George Lucas Educational Foundation
Online Learning

4 Tips for Productive Online Discussions

A debate coach with experience guiding virtual discussions explains how to get students to engage with each other and with the course content.

July 9, 2020
praetorianphoto / iStock

It has become part of the new normal for teachers to deliver their lessons online via videoconferencing tools. The situation reminds me of when I utilized similar technology to coach my students for inter-school debate competitions.

There are a number of rules I follow at various stages of online discussion sessions.

Establish Online Etiquette and a Discussion Agenda

At the beginning of the session, the teacher has the responsibility to draw students’ attention to basic etiquette rules, such as muting the microphone while others are talking, unmuting the microphone when they need to speak, and avoiding talking over each other. If any of these rules are breached, the teacher should remind the students of their right to speak or listen.

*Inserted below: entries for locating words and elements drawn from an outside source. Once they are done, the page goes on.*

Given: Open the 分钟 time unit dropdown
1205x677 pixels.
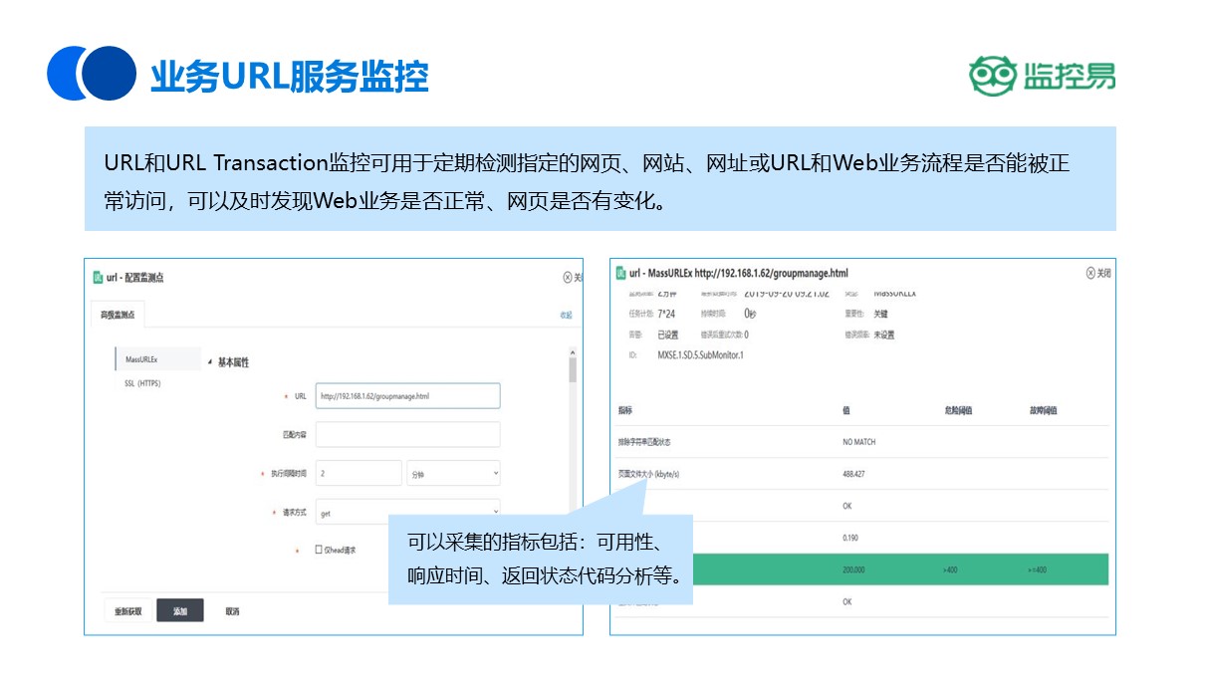Looking at the screenshot, I should [453, 474].
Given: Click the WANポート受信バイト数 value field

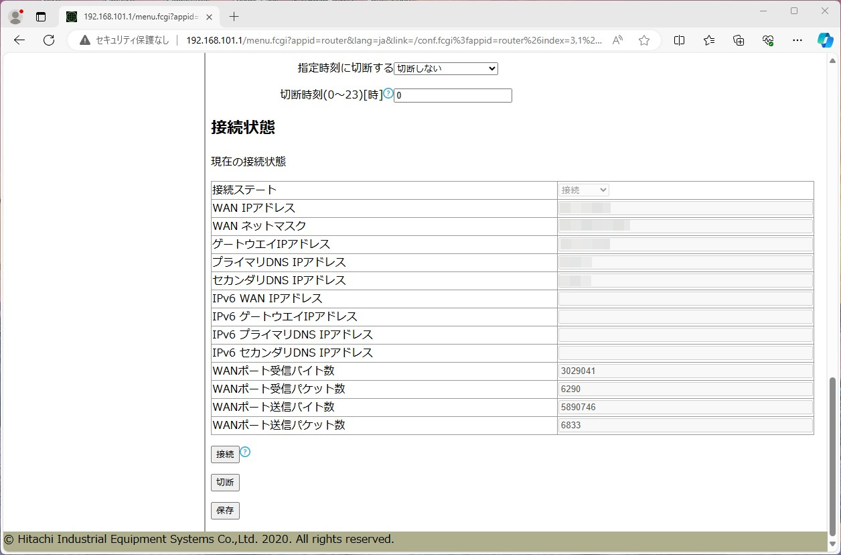Looking at the screenshot, I should [x=685, y=371].
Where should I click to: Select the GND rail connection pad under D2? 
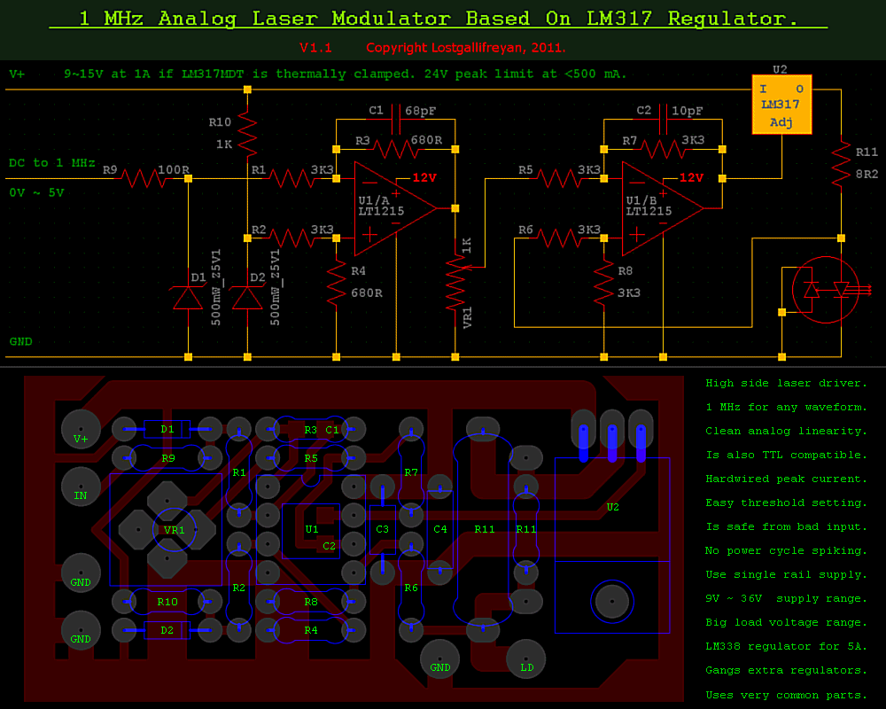[249, 355]
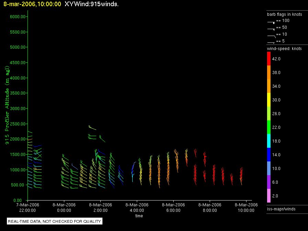Select the dark blue segment of the color bar
Screen dimensions: 308x231
[269, 155]
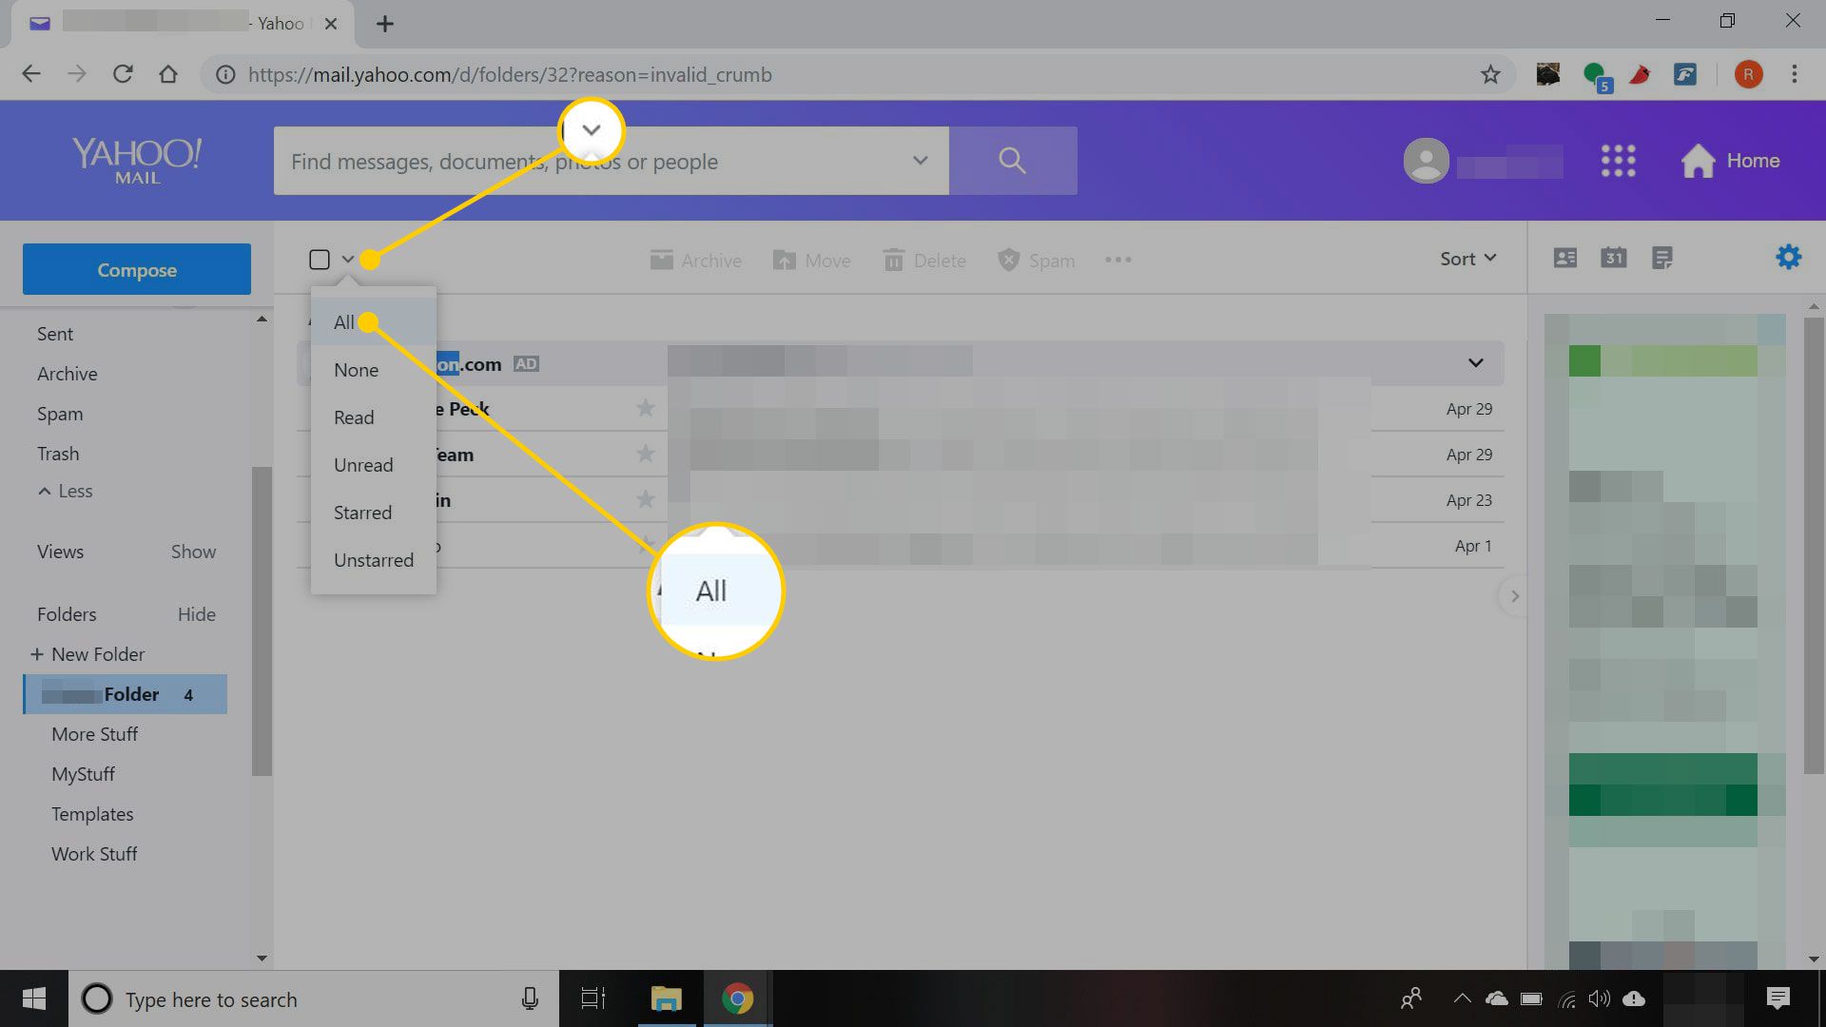Enable Unstarred filter option
The width and height of the screenshot is (1826, 1027).
click(374, 558)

Of equal importance is asking the student leader to set the agenda or the intended outcomes of the discussion in order to make the discussion purposeful. When students veer off into another direction, the leader should bring them back to the subject matter.

Make Time for Research

A discussion session should never start with a discussion. If we start by asking students to express their views on an unfamiliar topic, they will probably not be able to contribute much, since activating schemata depends on prior knowledge. On the other hand, if students are very knowledgeable about a particular topic, it can be tempting for them to bluff all the way through without providing substance.

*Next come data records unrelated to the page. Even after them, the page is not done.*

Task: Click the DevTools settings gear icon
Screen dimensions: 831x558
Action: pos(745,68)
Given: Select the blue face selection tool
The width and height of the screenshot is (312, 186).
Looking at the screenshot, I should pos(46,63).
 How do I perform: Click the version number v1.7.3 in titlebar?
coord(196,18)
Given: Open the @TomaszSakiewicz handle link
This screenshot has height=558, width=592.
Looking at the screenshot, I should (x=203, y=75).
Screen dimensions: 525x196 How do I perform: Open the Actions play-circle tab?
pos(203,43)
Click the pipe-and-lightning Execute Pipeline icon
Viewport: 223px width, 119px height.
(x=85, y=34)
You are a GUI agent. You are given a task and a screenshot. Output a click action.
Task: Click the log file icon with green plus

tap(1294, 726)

It is therefore vital that we ask students to carry out research before the session. If this isn’t possible, we should give them time at the beginning of the session, say 5 to 10 minutes, to perform informational searches. This research stage enables students to develop a solid understanding of the topic and ensures a high-quality discussion.

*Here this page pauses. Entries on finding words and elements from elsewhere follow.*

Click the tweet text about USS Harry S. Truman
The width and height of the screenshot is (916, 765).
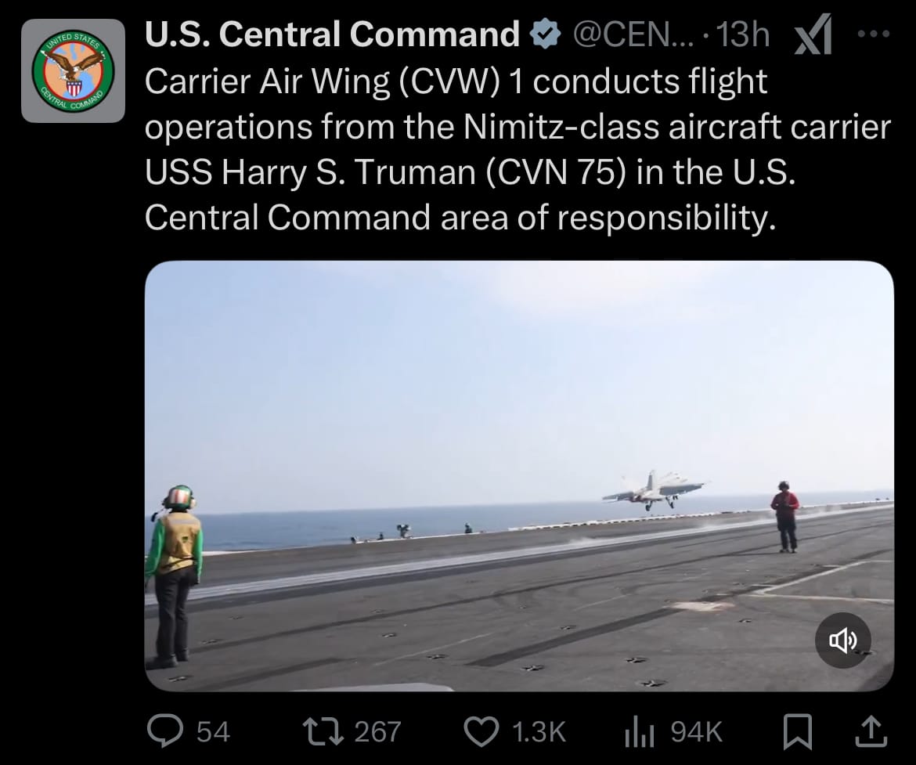pyautogui.click(x=518, y=150)
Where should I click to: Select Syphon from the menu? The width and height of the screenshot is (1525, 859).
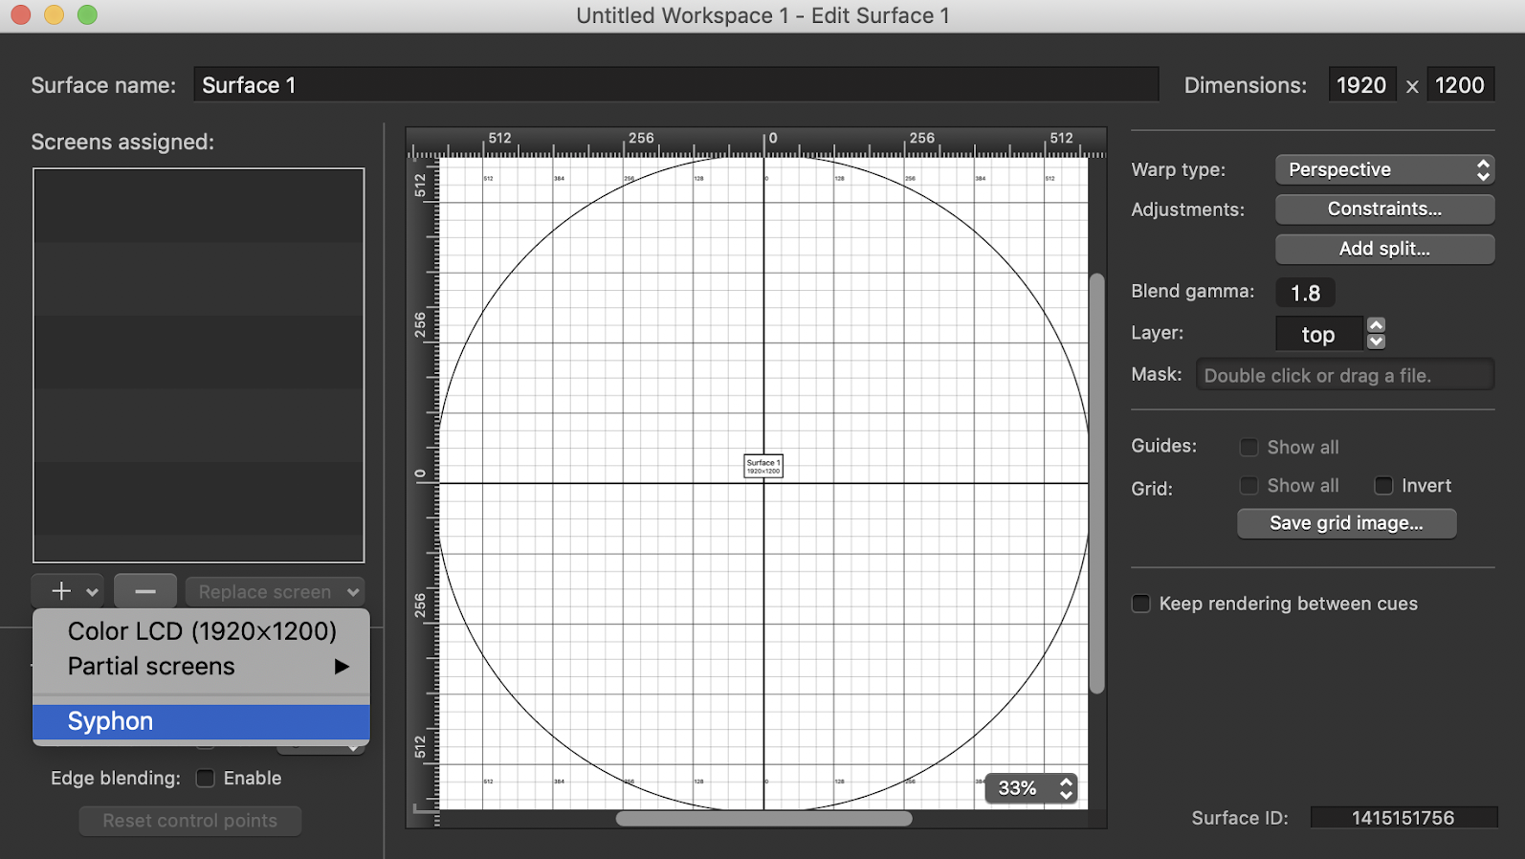(201, 721)
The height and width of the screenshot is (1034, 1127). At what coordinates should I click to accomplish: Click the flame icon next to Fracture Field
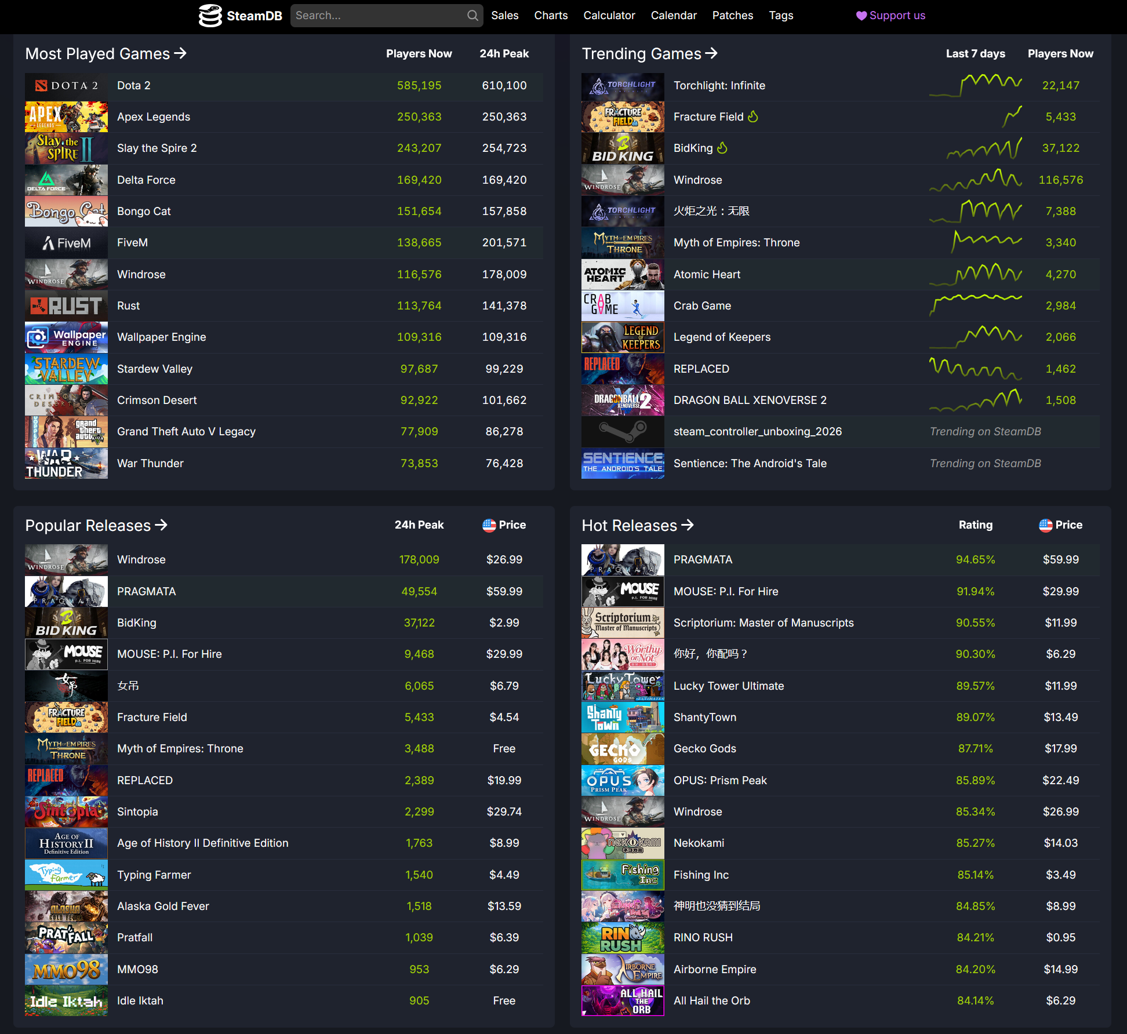[753, 116]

Students should be asked to organize their ideas effectively during the research stage. In the framework we use in the debate team, ideas are categorized as background information, arguments or evidence useful for Side Proposition, and arguments or evidence useful for Side Opposition. After categorization, debaters should post the source link (which is usually a web address) and an excerpt. If needed, an article can be revisited by clicking the link at the discussion stage later.

Be Purposeful About Group Size and Role Assignment

The group size should be small to increase students’ involvement in discussions. If the group size is large, I will break the team into groups of three or four. Turn-taking will then be rigorous, and passive students will have more opportunities to interact with their group mates.

To increase students’ sense of ownership, there should be a clear definition of roles in each group, similar to how we carry out cooperative learning in a real classroom. The types of roles can include a leader, who facilitates the discussion; a secretary, who types and notes any important consensus reached; a timekeeper, who keeps track of the amount of time for each sub-task; and a strategist, who suggests the main approach that should be used in defending the team’s side and rebutting the opponent’s arguments.

The choice of leader is critical to increasing participation. If it is a mature group, we can of course leave it to the students’ own devices. For junior students, we should pick a very responsive participant to be the leader, since these are the students who are best suited for generating group dynamics and arousing a heated debate or discussion within the group.

Facilitate Discussion

Teachers should avoid dominating the discussion. One of the problems that’s often overlooked in a language classroom is the amount of time the teacher talks. It’s almost inevitable for very passionate teachers to deliver lengthy monologues in an online session without realizing it. Not only does this significantly reduce students’ participation in lessons and demotivate them, but also it denies students opportunities to practice their speaking and critical-thinking skills.

However, while the student leader is supposed to act as the facilitator, the teacher still has a role to play in the discussion.

The teacher should constantly encourage the leader to invite others to respond once one student participant has finished talking. If several students are of the same position but the argument may be logically flawed, the teacher should act as a devil’s advocate and introduce another perspective by asking what-if questions. Never should the teacher explicitly point out the mistake, since this hampers critical-thinking development, nor should the teacher refute students’ arguments directly by expressing his or her personal views, as they can be easily perceived as authoritative ideas that can’t or shouldn’t be disputed.

It’s also the teacher’s responsibility to ask for clarifications about the reasoning in slippery-slope cases. “Why” questions are especially useful in helping students build cases and arguments. If the discussion dries up in the middle, the teacher should prompt students with yes-or-no questions, or questions involving another consideration, so that the discussion engine can be switched on again.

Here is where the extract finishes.